Repeat all of the lines below, requests included, and shift each coordinate in the answers by adding 95 to every number. Leave the pictures out of your answer.

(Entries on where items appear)
>> start

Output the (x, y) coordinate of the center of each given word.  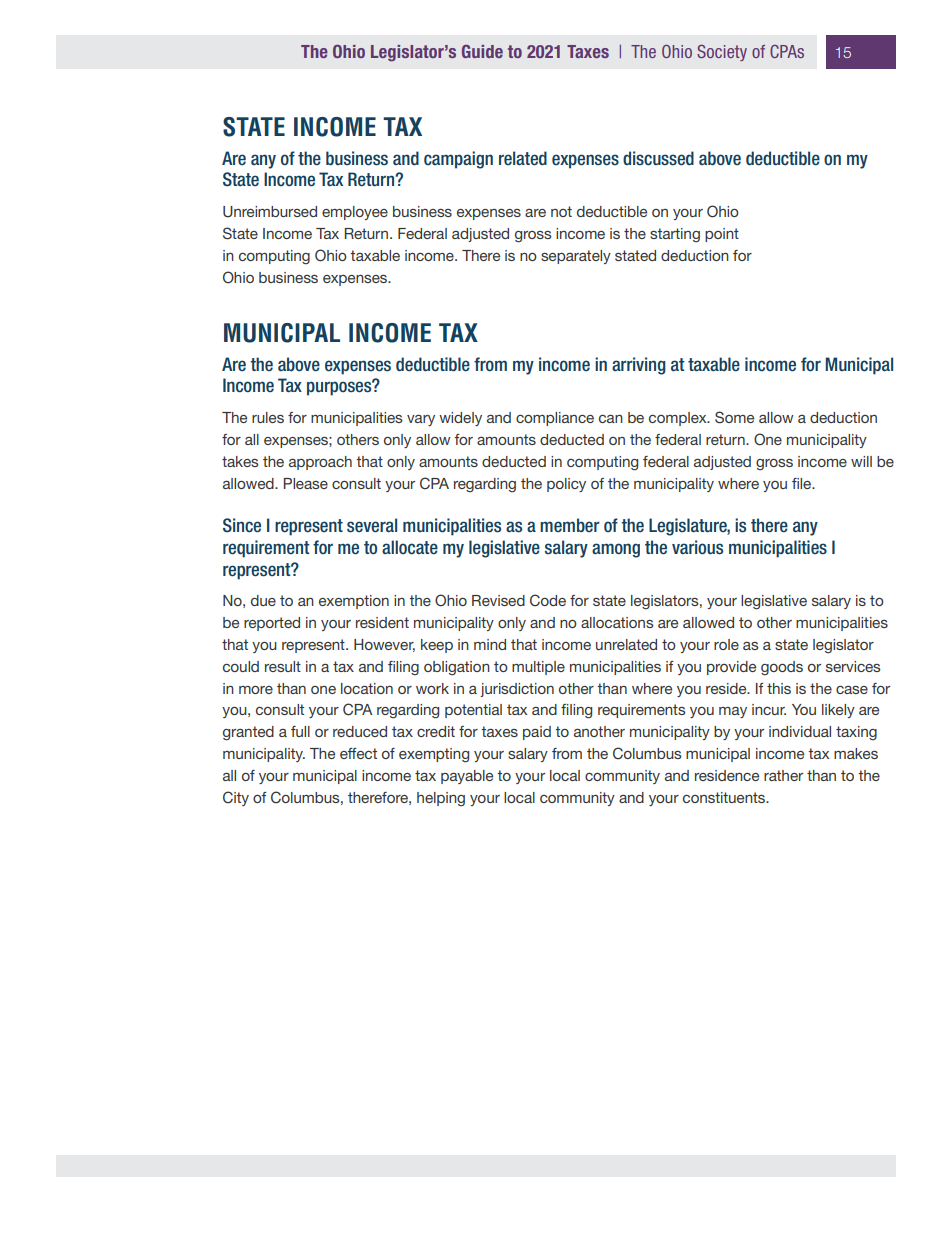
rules (268, 417)
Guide (482, 51)
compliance (555, 419)
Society (722, 53)
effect (358, 753)
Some (734, 417)
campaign (458, 160)
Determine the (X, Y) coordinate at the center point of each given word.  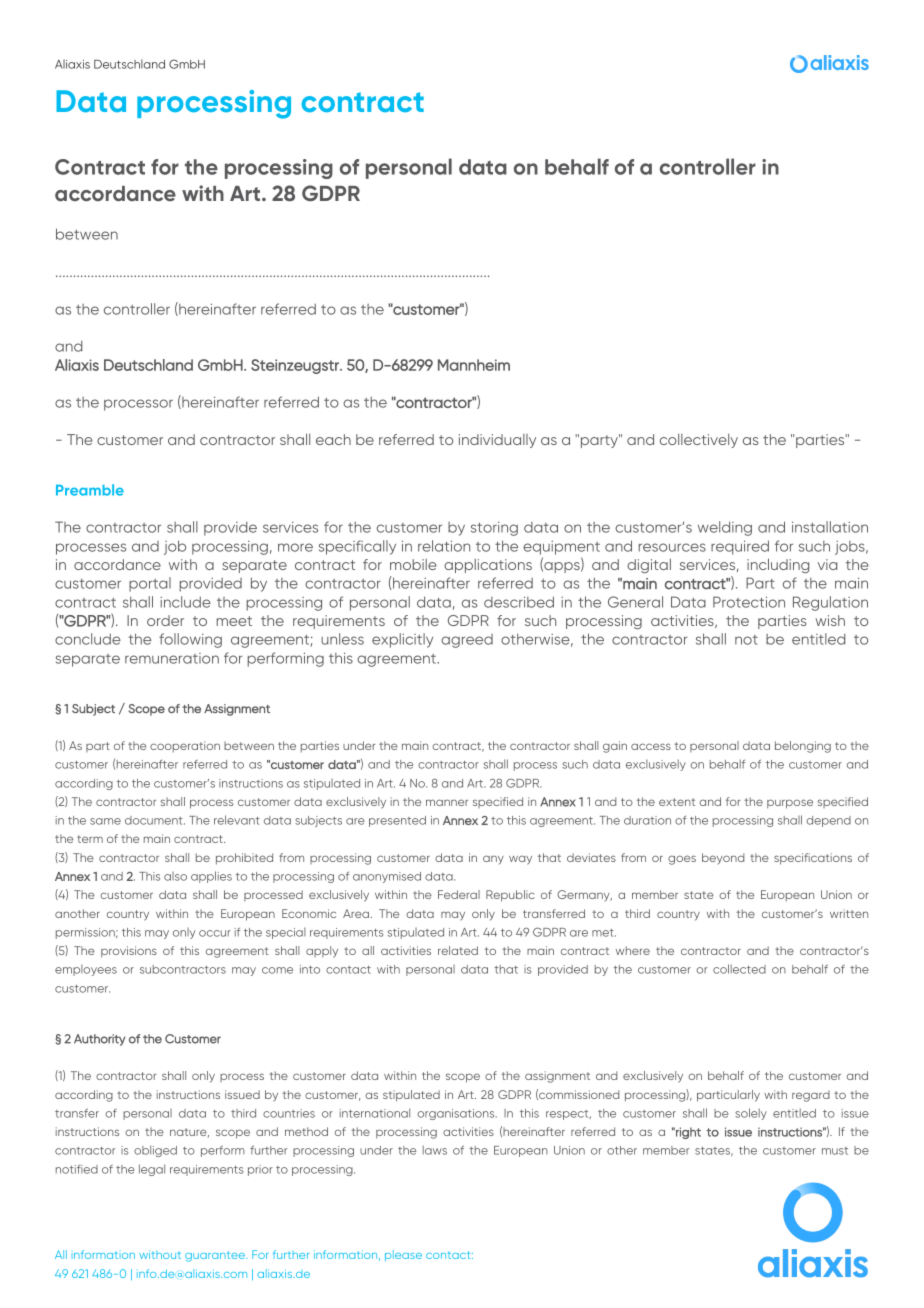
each (333, 439)
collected (739, 969)
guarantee (216, 1256)
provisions (129, 952)
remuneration (172, 658)
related (458, 950)
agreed (467, 641)
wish (830, 620)
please (403, 1255)
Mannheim (474, 365)
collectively (699, 441)
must (835, 1151)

>> end

*Output of the exercise*:
Output the (x, y) coordinate of the center of each given word.  
rules (363, 512)
Guide (577, 146)
compliance (650, 514)
Society (817, 148)
effect (453, 848)
Some (829, 512)
campaign (553, 255)
Determine the (X, Y) coordinate at the center point of each given word.  
each (428, 534)
collected (834, 1064)
guarantee (311, 1351)
provisions (224, 1047)
remuneration (267, 753)
related (553, 1045)
agreed (562, 736)
wish (925, 715)
please (498, 1350)
Mannheim (569, 460)
collectively (794, 536)
must (930, 1246)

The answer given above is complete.